Tischtennis-Star Boll «hat noch ein paar Meisterschaften»

Budapest – Sein WM-Fazit zog Jörg Roßkopf im Konjunktiv. «Das hätte eine sehr, sehr erfolgreiche Weltmeisterschaft werden können», sagte der Bundestrainer des deutschen Tischtennis-Teams, während im Hintergrund in Budapest zwei Viertelfinals im Herren-Einzel liefen.
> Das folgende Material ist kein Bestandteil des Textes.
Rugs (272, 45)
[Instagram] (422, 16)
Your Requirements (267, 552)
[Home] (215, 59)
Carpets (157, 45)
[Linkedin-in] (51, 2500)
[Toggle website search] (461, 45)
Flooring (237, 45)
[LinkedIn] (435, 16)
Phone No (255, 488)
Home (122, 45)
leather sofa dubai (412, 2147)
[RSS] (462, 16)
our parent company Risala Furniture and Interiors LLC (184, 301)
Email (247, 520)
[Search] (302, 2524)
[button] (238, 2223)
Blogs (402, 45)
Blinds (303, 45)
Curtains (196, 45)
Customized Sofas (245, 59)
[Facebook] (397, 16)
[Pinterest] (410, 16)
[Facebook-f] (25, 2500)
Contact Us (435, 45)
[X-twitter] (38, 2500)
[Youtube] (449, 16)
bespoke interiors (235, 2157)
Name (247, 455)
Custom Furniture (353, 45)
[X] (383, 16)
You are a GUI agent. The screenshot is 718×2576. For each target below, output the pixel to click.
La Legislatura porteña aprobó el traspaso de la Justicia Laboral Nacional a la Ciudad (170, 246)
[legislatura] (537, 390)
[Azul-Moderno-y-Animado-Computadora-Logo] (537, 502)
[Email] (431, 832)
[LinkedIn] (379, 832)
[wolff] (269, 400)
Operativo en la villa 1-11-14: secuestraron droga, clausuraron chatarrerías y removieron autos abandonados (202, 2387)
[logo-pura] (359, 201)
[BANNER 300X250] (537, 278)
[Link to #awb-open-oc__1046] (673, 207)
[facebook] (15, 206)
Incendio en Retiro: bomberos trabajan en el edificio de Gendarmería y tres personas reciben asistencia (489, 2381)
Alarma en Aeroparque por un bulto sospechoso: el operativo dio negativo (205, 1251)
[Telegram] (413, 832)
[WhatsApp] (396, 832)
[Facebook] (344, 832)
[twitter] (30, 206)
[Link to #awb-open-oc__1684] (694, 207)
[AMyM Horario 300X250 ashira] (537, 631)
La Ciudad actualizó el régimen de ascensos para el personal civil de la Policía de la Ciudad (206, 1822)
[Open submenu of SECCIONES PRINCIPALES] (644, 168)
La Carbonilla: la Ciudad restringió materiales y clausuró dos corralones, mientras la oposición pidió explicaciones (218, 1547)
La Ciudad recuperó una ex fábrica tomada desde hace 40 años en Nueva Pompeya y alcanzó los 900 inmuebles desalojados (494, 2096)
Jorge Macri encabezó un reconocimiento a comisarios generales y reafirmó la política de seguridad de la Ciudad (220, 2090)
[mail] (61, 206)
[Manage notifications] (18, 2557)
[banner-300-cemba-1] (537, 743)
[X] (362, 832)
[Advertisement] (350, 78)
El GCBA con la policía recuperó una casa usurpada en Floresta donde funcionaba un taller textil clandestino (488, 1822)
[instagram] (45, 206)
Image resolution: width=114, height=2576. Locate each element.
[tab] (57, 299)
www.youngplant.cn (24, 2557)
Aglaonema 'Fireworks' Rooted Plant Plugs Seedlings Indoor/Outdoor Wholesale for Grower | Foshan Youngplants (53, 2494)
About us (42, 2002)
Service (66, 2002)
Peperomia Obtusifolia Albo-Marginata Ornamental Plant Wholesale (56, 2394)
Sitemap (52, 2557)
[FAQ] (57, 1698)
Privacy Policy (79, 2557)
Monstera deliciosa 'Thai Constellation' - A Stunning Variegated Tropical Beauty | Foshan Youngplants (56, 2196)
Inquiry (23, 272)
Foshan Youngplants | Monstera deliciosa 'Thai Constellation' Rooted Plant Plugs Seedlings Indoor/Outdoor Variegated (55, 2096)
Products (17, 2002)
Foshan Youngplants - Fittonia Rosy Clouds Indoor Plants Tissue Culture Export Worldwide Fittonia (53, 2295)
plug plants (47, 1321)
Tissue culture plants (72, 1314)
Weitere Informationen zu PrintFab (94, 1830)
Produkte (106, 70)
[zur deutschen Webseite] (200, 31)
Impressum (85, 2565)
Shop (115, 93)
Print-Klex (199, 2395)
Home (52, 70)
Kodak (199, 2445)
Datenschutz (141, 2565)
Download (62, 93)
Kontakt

Bei diesen Spielen hätte Roßkopf gern selbst in der Trainerbox gesessen, doch daraus wurde trotz bester Voraussetzungen nichts. Dimitrij Ovtcharov schied früh aus, Timo Boll wurde über Nacht krank – und das riss kurz vor dem entscheidenden Match um eine Medaille im Doppel auch seinen Freund und Partner Patrick Franziska mit rein. Denn dieses Doppel, da ist sich Roßkopf sicher, hätte in Budapest seinen eigenen WM-Triumph gemeinsam mit Steffen Fetzner aus dem Jahr 1989 wiederholen können. «Sie waren hervorragend in Form. Sie hätten hier 30 Jahre nach unserem Titel wieder etwas reißen können.»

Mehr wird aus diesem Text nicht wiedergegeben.